Waste valorization by production of antioxidant protein hydrolysates derived from industrial grape pomace: optimization bioprocess and characterization of antioxidant and structural properties
摘要
Industrial grape pomace underwent an initial defatting process, followed by isolating its protein content. Subsequently, the protein was hydrolyzed using an alcalase enzyme, focusing on varying the contact time (1, 2, and 3 h) and enzyme concentration (1, 2, and 3% W/W). The analyses aimed to optimize the degree of hydrolysis, antioxidant activity, L* and hue, yielding optimal results of 23.09%, 55.99%, 17.56, and 34.40, respectively.
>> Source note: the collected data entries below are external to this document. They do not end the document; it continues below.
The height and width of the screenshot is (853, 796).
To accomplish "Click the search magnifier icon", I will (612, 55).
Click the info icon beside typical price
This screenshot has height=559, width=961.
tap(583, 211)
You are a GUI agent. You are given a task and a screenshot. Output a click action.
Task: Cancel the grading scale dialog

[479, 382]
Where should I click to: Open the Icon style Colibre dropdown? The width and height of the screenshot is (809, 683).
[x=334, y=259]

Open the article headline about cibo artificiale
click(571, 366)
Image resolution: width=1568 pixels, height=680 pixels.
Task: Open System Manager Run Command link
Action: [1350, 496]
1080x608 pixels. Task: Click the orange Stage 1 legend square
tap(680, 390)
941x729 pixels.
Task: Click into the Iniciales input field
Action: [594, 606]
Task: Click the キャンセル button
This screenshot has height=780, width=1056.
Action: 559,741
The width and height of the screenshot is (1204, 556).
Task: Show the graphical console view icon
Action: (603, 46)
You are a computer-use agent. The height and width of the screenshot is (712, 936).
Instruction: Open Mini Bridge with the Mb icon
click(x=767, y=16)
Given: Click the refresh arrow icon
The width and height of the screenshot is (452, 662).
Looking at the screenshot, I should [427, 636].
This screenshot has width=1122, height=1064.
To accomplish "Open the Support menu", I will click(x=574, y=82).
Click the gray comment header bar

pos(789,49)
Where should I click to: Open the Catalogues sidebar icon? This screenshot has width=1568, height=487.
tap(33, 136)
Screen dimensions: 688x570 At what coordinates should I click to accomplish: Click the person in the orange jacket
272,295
Following the optimization, the structural characteristics of the refined sample were examined through various analytical methods such as DSC, FT-IR and XRD. Additionally, the molecular weight and amino acid profile of the optimized sample were assessed. The structural characteristics revealed the presence of both crystalline and amorphous forms. Glu and Leu emerged as the most abundant amino acids, comprising over 20.91% and 10.18% of the total, respectively. The hydrolyzed products also exhibited substantial levels of Ala (9.30%), Asp (8.01%), Phe (6.81%), Lys (6.65%), Arg (5.29%), Val (5.23%) and Ile (5.23%). In contrast, the minor amino acids included Asparagine (Asn), Glutamine (Glu) and Ornitine (Orn). Overally, 56.33% of optimized sample whole peptide molecular weight was less than 1 kDa and 90% of optimized whole sample had the molecular weight less than 10 kDa.